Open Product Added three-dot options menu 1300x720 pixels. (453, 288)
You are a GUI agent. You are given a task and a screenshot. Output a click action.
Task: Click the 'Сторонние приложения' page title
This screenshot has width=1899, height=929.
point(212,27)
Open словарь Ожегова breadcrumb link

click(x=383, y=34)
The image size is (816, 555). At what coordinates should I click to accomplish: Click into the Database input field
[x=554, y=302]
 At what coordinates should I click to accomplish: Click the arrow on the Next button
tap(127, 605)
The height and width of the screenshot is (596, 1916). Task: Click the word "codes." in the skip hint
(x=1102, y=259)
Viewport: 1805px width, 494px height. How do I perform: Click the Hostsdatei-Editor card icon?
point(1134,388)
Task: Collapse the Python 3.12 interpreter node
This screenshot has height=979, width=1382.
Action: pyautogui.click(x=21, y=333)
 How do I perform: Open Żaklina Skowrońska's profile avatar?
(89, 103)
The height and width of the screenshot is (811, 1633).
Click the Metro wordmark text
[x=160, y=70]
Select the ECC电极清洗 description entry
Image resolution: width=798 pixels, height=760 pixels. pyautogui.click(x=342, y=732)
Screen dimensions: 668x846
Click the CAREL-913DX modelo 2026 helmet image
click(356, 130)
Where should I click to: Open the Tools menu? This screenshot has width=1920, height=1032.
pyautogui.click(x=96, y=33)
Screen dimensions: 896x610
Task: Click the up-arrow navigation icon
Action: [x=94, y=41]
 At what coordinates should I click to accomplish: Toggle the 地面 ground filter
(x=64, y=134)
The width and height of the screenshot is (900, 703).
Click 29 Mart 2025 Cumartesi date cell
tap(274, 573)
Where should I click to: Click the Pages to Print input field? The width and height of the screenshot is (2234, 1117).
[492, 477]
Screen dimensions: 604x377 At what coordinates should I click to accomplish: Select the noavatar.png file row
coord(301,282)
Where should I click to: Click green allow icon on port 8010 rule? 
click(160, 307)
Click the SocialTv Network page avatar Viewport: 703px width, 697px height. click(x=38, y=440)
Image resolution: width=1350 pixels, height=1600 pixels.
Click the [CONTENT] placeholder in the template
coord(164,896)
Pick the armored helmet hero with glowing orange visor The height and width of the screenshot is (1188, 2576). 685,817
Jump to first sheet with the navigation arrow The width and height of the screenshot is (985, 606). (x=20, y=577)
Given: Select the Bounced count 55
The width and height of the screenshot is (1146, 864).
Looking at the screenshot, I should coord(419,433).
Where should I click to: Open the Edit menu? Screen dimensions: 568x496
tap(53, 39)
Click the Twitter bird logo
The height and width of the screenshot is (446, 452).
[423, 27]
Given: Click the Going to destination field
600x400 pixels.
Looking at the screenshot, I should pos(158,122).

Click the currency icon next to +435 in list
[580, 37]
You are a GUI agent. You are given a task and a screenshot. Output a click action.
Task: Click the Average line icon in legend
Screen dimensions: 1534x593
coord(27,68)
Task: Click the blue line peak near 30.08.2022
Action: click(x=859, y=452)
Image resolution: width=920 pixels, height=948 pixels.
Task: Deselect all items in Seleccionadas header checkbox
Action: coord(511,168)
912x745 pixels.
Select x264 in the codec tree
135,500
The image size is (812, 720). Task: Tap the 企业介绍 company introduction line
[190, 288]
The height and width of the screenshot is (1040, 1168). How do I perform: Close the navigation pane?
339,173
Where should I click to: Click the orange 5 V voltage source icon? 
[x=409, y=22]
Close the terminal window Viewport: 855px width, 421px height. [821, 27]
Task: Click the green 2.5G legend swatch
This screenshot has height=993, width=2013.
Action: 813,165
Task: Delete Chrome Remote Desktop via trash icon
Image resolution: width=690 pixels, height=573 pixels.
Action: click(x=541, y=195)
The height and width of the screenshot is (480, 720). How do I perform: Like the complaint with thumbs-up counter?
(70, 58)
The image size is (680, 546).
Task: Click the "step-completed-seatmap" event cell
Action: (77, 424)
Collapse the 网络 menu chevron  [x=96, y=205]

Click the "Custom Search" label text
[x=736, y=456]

------------

Nothing above should be left out. Print all the records exactly.

Open Product Added three-dot options menu 1300x720 pixels. (453, 288)
You are a GUI agent. You are given a task and a screenshot. Output a click action.
Task: Click the 'Сторонние приложения' page title
This screenshot has width=1899, height=929.
point(212,27)
Open словарь Ожегова breadcrumb link

click(x=383, y=34)
The image size is (816, 555). At what coordinates should I click to accomplish: Click into the Database input field
[x=554, y=302]
 At what coordinates should I click to accomplish: Click the arrow on the Next button
tap(127, 605)
The height and width of the screenshot is (596, 1916). Task: Click the word "codes." in the skip hint
(x=1102, y=259)
Viewport: 1805px width, 494px height. How do I perform: Click the Hostsdatei-Editor card icon?
point(1134,388)
Task: Collapse the Python 3.12 interpreter node
This screenshot has height=979, width=1382.
Action: pyautogui.click(x=21, y=333)
 How do I perform: Open Żaklina Skowrońska's profile avatar?
(89, 103)
The height and width of the screenshot is (811, 1633).
Click the Metro wordmark text
[x=160, y=70]
Select the ECC电极清洗 description entry
Image resolution: width=798 pixels, height=760 pixels. pyautogui.click(x=342, y=732)
Screen dimensions: 668x846
Click the CAREL-913DX modelo 2026 helmet image
click(356, 130)
Where should I click to: Open the Tools menu? This screenshot has width=1920, height=1032.
pyautogui.click(x=96, y=33)
Screen dimensions: 896x610
Task: Click the up-arrow navigation icon
Action: [x=94, y=41]
 At what coordinates should I click to accomplish: Toggle the 地面 ground filter
(x=64, y=134)
The width and height of the screenshot is (900, 703).
Click 29 Mart 2025 Cumartesi date cell
tap(274, 573)
Where should I click to: Click the Pages to Print input field? The width and height of the screenshot is (2234, 1117).
[492, 477]
Screen dimensions: 604x377 At what coordinates should I click to accomplish: Select the noavatar.png file row
coord(301,282)
Where should I click to: Click green allow icon on port 8010 rule? 
click(160, 307)
Click the SocialTv Network page avatar Viewport: 703px width, 697px height. click(x=38, y=440)
Image resolution: width=1350 pixels, height=1600 pixels.
Click the [CONTENT] placeholder in the template
coord(164,896)
Pick the armored helmet hero with glowing orange visor The height and width of the screenshot is (1188, 2576). 685,817
Jump to first sheet with the navigation arrow The width and height of the screenshot is (985, 606). (x=20, y=577)
Given: Select the Bounced count 55
The width and height of the screenshot is (1146, 864).
Looking at the screenshot, I should coord(419,433).
Where should I click to: Open the Edit menu? Screen dimensions: 568x496
tap(53, 39)
Click the Twitter bird logo
The height and width of the screenshot is (446, 452).
[423, 27]
Given: Click the Going to destination field
600x400 pixels.
Looking at the screenshot, I should pos(158,122).

Click the currency icon next to +435 in list
[580, 37]
You are a GUI agent. You are given a task and a screenshot. Output a click action.
Task: Click the Average line icon in legend
Screen dimensions: 1534x593
coord(27,68)
Task: Click the blue line peak near 30.08.2022
Action: click(x=859, y=452)
Image resolution: width=920 pixels, height=948 pixels.
Task: Deselect all items in Seleccionadas header checkbox
Action: coord(511,168)
912x745 pixels.
Select x264 in the codec tree
135,500
The image size is (812, 720). Task: Tap the 企业介绍 company introduction line
[190, 288]
The height and width of the screenshot is (1040, 1168). How do I perform: Close the navigation pane?
339,173
Where should I click to: Click the orange 5 V voltage source icon? 
[x=409, y=22]
Close the terminal window Viewport: 855px width, 421px height. [821, 27]
Task: Click the green 2.5G legend swatch
This screenshot has height=993, width=2013.
Action: 813,165
Task: Delete Chrome Remote Desktop via trash icon
Image resolution: width=690 pixels, height=573 pixels.
Action: click(x=541, y=195)
The height and width of the screenshot is (480, 720). How do I perform: Like the complaint with thumbs-up counter?
(70, 58)
The image size is (680, 546).
Task: Click the "step-completed-seatmap" event cell
Action: (77, 424)
Collapse the 网络 menu chevron  [x=96, y=205]

Click the "Custom Search" label text
[x=736, y=456]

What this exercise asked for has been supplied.